What the task asks —
Lay out all of the lines below as a Markdown table with two columns, Row and Line. Put a row number in the first column and the line in the second, and leave out any blank lines.

Material for this exercise —
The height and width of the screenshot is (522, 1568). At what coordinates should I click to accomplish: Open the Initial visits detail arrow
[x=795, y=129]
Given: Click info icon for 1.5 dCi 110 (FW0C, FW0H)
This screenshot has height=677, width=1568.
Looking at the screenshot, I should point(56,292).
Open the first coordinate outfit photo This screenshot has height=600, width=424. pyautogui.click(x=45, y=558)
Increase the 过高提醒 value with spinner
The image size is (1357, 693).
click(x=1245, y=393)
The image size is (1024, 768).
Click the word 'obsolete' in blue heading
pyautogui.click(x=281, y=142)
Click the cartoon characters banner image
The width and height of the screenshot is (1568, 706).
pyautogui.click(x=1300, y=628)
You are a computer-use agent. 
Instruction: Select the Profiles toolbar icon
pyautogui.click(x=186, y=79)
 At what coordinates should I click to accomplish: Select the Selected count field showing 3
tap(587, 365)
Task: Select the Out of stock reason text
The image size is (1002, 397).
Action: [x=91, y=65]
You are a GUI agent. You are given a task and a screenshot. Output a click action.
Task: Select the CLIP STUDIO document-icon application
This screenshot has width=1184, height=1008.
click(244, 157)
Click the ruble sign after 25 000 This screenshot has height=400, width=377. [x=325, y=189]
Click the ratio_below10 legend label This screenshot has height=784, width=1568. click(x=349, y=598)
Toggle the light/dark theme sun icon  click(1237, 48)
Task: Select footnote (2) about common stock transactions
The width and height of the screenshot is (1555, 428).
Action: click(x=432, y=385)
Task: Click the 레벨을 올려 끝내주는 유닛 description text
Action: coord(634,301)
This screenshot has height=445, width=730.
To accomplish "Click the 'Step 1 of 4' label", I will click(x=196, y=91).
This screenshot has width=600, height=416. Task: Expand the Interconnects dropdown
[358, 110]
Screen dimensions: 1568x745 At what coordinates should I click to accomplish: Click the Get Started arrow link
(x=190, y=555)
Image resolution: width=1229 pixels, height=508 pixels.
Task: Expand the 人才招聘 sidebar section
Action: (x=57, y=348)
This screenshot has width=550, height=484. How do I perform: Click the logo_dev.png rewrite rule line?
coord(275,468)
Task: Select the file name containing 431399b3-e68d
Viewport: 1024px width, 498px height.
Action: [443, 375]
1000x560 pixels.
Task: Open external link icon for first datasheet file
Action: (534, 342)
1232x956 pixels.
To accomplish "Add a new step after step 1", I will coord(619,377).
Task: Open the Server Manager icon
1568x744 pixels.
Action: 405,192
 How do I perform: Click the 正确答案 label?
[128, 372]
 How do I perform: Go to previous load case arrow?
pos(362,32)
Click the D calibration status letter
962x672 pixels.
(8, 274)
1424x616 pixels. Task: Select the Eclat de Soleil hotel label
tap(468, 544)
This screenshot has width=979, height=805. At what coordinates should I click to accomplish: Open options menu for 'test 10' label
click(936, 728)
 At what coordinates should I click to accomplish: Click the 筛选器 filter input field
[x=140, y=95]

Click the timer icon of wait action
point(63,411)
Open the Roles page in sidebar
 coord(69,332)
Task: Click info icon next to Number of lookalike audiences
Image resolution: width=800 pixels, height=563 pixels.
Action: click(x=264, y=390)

Worked answer —
| Row | Line |
|---|---|
| 1 | The height and width of the screenshot is (522, 1568). At what coordinates should I click to accomplish: Open the Initial visits detail arrow |
| 2 | [x=795, y=129] |
| 3 | Given: Click info icon for 1.5 dCi 110 (FW0C, FW0H) |
| 4 | This screenshot has height=677, width=1568. |
| 5 | Looking at the screenshot, I should point(56,292). |
| 6 | Open the first coordinate outfit photo This screenshot has height=600, width=424. pyautogui.click(x=45, y=558) |
| 7 | Increase the 过高提醒 value with spinner |
| 8 | The image size is (1357, 693). |
| 9 | click(x=1245, y=393) |
| 10 | The image size is (1024, 768). |
| 11 | Click the word 'obsolete' in blue heading |
| 12 | pyautogui.click(x=281, y=142) |
| 13 | Click the cartoon characters banner image |
| 14 | The width and height of the screenshot is (1568, 706). |
| 15 | pyautogui.click(x=1300, y=628) |
| 16 | You are a computer-use agent.  |
| 17 | Instruction: Select the Profiles toolbar icon |
| 18 | pyautogui.click(x=186, y=79) |
| 19 |  At what coordinates should I click to accomplish: Select the Selected count field showing 3 |
| 20 | tap(587, 365) |
| 21 | Task: Select the Out of stock reason text |
| 22 | The image size is (1002, 397). |
| 23 | Action: [x=91, y=65] |
| 24 | You are a GUI agent. You are given a task and a screenshot. Output a click action. |
| 25 | Task: Select the CLIP STUDIO document-icon application |
| 26 | This screenshot has width=1184, height=1008. |
| 27 | click(244, 157) |
| 28 | Click the ruble sign after 25 000 This screenshot has height=400, width=377. [x=325, y=189] |
| 29 | Click the ratio_below10 legend label This screenshot has height=784, width=1568. click(x=349, y=598) |
| 30 | Toggle the light/dark theme sun icon  click(1237, 48) |
| 31 | Task: Select footnote (2) about common stock transactions |
| 32 | The width and height of the screenshot is (1555, 428). |
| 33 | Action: click(x=432, y=385) |
| 34 | Task: Click the 레벨을 올려 끝내주는 유닛 description text |
| 35 | Action: coord(634,301) |
| 36 | This screenshot has height=445, width=730. |
| 37 | To accomplish "Click the 'Step 1 of 4' label", I will click(x=196, y=91). |
| 38 | This screenshot has width=600, height=416. Task: Expand the Interconnects dropdown |
| 39 | [358, 110] |
| 40 | Screen dimensions: 1568x745 At what coordinates should I click to accomplish: Click the Get Started arrow link |
| 41 | (x=190, y=555) |
| 42 | Image resolution: width=1229 pixels, height=508 pixels. |
| 43 | Task: Expand the 人才招聘 sidebar section |
| 44 | Action: (x=57, y=348) |
| 45 | This screenshot has width=550, height=484. How do I perform: Click the logo_dev.png rewrite rule line? |
| 46 | coord(275,468) |
| 47 | Task: Select the file name containing 431399b3-e68d |
| 48 | Viewport: 1024px width, 498px height. |
| 49 | Action: [443, 375] |
| 50 | 1000x560 pixels. |
| 51 | Task: Open external link icon for first datasheet file |
| 52 | Action: (534, 342) |
| 53 | 1232x956 pixels. |
| 54 | To accomplish "Add a new step after step 1", I will coord(619,377). |
| 55 | Task: Open the Server Manager icon |
| 56 | 1568x744 pixels. |
| 57 | Action: 405,192 |
| 58 |  How do I perform: Click the 正确答案 label? |
| 59 | [128, 372] |
| 60 |  How do I perform: Go to previous load case arrow? |
| 61 | pos(362,32) |
| 62 | Click the D calibration status letter |
| 63 | 962x672 pixels. |
| 64 | (8, 274) |
| 65 | 1424x616 pixels. Task: Select the Eclat de Soleil hotel label |
| 66 | tap(468, 544) |
| 67 | This screenshot has width=979, height=805. At what coordinates should I click to accomplish: Open options menu for 'test 10' label |
| 68 | click(936, 728) |
| 69 |  At what coordinates should I click to accomplish: Click the 筛选器 filter input field |
| 70 | [x=140, y=95] |
| 71 | Click the timer icon of wait action |
| 72 | point(63,411) |
| 73 | Open the Roles page in sidebar |
| 74 |  coord(69,332) |
| 75 | Task: Click info icon next to Number of lookalike audiences |
| 76 | Image resolution: width=800 pixels, height=563 pixels. |
| 77 | Action: click(x=264, y=390) |